Allow finer adjustments to playback speed, allow changes to horizontal scrolling performance
JKL is pretty familiar to anyone who uses Audition regularly. If you edit podcasts, you know how crucial this can be for the purposes of saving time. The problem is, much like the terrible means of searching for silence in Audition (for the purposes of dialogue editing, anyway), it’s far too rigid and playback sounds incredibly unnatural. Right now, I have my shuttle increases set to half speed, which gives me a roughly 1.3X playback. I’d like to use a higher speed, but anything greater than that is useless for spoken word. They’re chipmunks and you can’t understand anything. Pro Tools gives you the option to perfectly set playback speed to your preference since it allows you to enter an exact percentage. This is immensely helpful. And there should also be a toggle for how the pitch of the output changes. I mean, every single podcast and audiobook player can do this, but some of the best implementations are Overcast and Libby (and even Audible), both of which do a good job of allowing you to smoothly adjust speed for preference with minimal destruction to the “legibility” of the words spoken.
Along these lines, I use a Kensington SlimBlade for moving around my DAW. There are some options to scrolling speed and direction, and I have my upper-right button set to allow me to hold it to scroll horizontally; but what I really want is for Audition to allow me to fine-tune horizontal scrolling behavior even further. I want to be able to dial in the speed and inertia of scrolling at will and even assign hot keys to change behavior on the fly as needed.
It seems like every DAW maker, with perhaps the odd exception of Ferrite on iPadOS (which itself still has a long way to go), was blindsided by the rise of spoken word for the purposes of editing. With the onset of audiobooks and podcasts rising rapidly even today virtually every DAW is ill-suited for the task. It’s like everything out there is thinking in terms of a 3-4 minute song and not long form. There is the exception of movie scores, but even then it’s a very specialized task that’s ultimately broken up into much smaller bits that are later added to the final product in usually a video editing environment. You can sort of do this with audiobooks, but even then a typical session is hours long. Podcasts are often 30-120 minutes, easily. We need a way to move around these editing environments much, much more quickly. We need playback that is much, much more adaptable to listening quickly. We need tools like strip silence that eliminate the unnecessary stuff recorded when another person is speaking, which helps tremendously with not only overall editing speed, but also the application of effects. We need a method better than groups and locking to timeline to prevent accidentally getting audio out of sync. We need excellent multicore performance so we don’t have to rely on pre-rendering as aggressively before mixing down, which can take an hour or more for the typical hourlong podcast. Leveraging just one core is just INSANE to me in 2020.

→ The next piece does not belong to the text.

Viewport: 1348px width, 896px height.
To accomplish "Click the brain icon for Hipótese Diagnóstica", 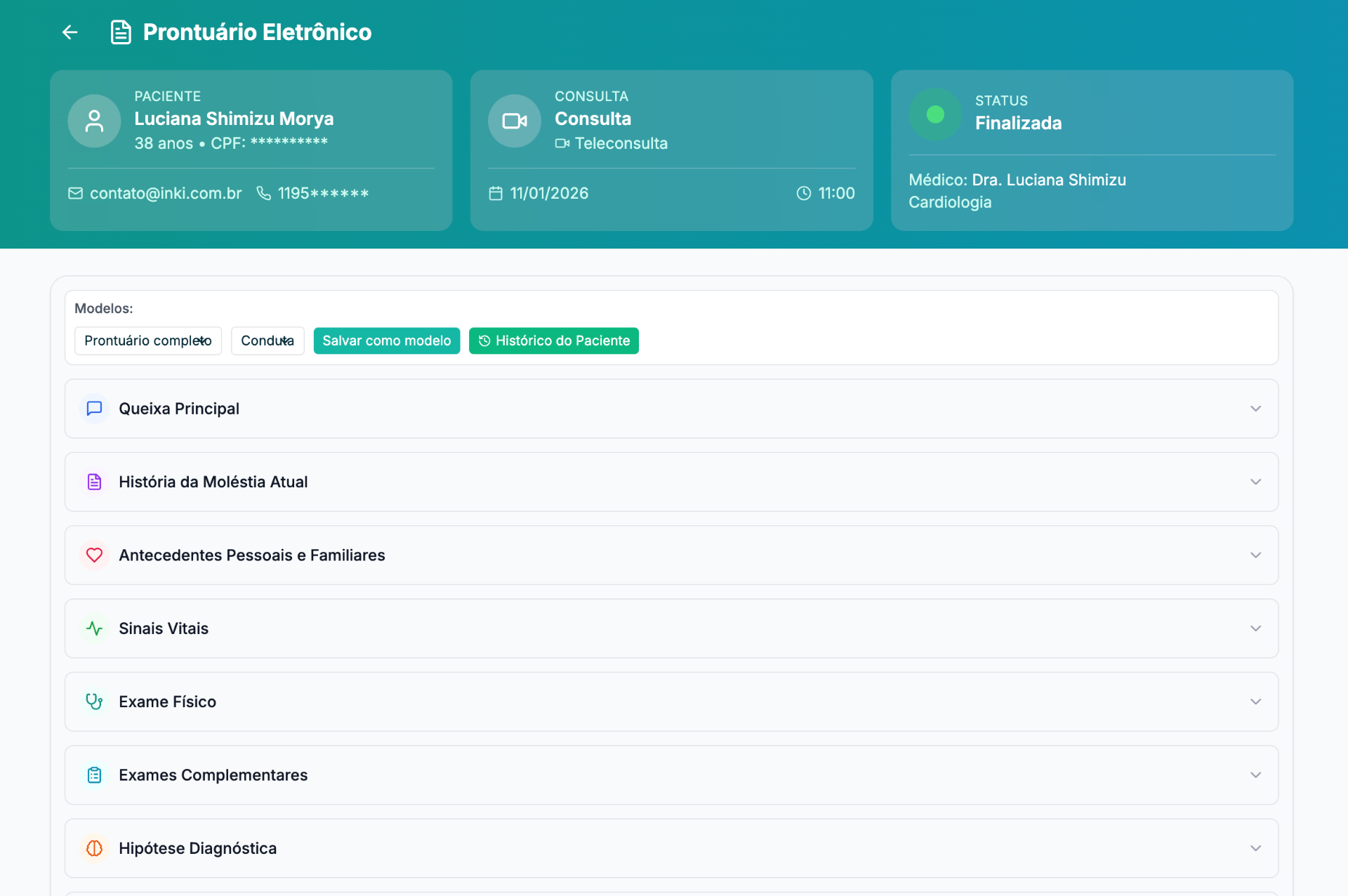I will [94, 848].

One of these days someone will come along that will not only create a purpose-built podcasting DAW that not only thinks in the terms above, but they’ll also have it on multiple platforms (including mobile), they’ll have default layouts and preset workspaces better suited to the task of long-form dialogue, and they’ll support excellent plugins while still cutting out the cruft that comes with supporting music or soundtracks first. This wold be a huge, huge product. It’ll think about automatically routing and recording remote audio during guest call-ins while also recoding locally. It’ll think about syncing dialogue (it can use the remote track as reference, even as guests send in their local audio), it’ll think about (as perhaps an even better alternative to strip silence) automatically creating disparate clips of only the portions where people are talking using the other already synced tracks as a way to gather intelligence about who is speaking when, and so much more.

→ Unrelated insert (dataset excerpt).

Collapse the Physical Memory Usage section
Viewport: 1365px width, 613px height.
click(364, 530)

The first DAW to really understand the needs of podcast and audiobook editing — which are in some ways is much more lightweight, and in many ways more esoteric than that of music or soundtracks — is going to OWN this space. They’ll have a huge, huge hit on their hands if they make a purpose-built tool.
I saw the Sensei demo recently where they automatically isolated ums and ahs. This is indeed a start and gives me hope for Audition, but at the same time Adobe moves so painfully slow and so much of the low-hanging fruit has already been ignored. And what’s the point of a demo if I can’t use it for, what, another 2-3 years? It doesn’t help.
What helps is simpler stuff you folks can implement now.